Chern connections and conformal metrics
报告专家:马力 教授(北京科技大学)
报告时间:6月19日(星期四)上午10:00-11:00
报告地点:国家天元数学西南中心501
报告摘要:The Chern connection in a non-Kaehler complex manifold is also called the canonical connection, except the null (1,1)-torsion, which makes both the underlying complex structure and the chosen Hermitian metric parallel. With the help of such connections, we may find a good metric by considering the critical metrics of functionals related to torsions or curvatures of the connection. After introducing some preliminary facts about the Hermitian metrics, Chern connections, and Chern curvatures, we discuss some examples. We recall the maximum principle of Chern-Laplace operator and the divergence theorem. We present some formulae of curvatures in the class of conformal metrics. We may also study functionals of metrics such as Gauduchon functional and Vaisman functional in the conformal class of the metric and discuss some open questions.

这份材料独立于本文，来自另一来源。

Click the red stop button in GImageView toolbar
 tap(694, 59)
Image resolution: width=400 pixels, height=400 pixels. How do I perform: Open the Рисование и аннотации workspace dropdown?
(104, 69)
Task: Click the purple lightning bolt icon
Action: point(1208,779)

专家简介:马力, 北京科技大学教授,博士生导师。1989年博士毕业于中国科学院数学所,师从王光寅研究员和丁伟岳院士;1991年北京大学数学系博士后出站,合作导师张恭庆院士。马力教授主要从事几何分析和非线性分析、偏微分方程的研究。近期在黎曼几何的重要问题比如Yamabe流, Ricci流等方面取得了一系列重要的研究成果。在Adv. Math., J. Math. Pures Appl., Arch. Ration. Mech. Anal., J. Funct. Anal., JDE, Comm. Math. Phy., CVPDE等著名学术期刊上发表多篇论文。长期担任了两个国际数学sci杂志(AGAG, JPDOA)编委。
邀请人:盛利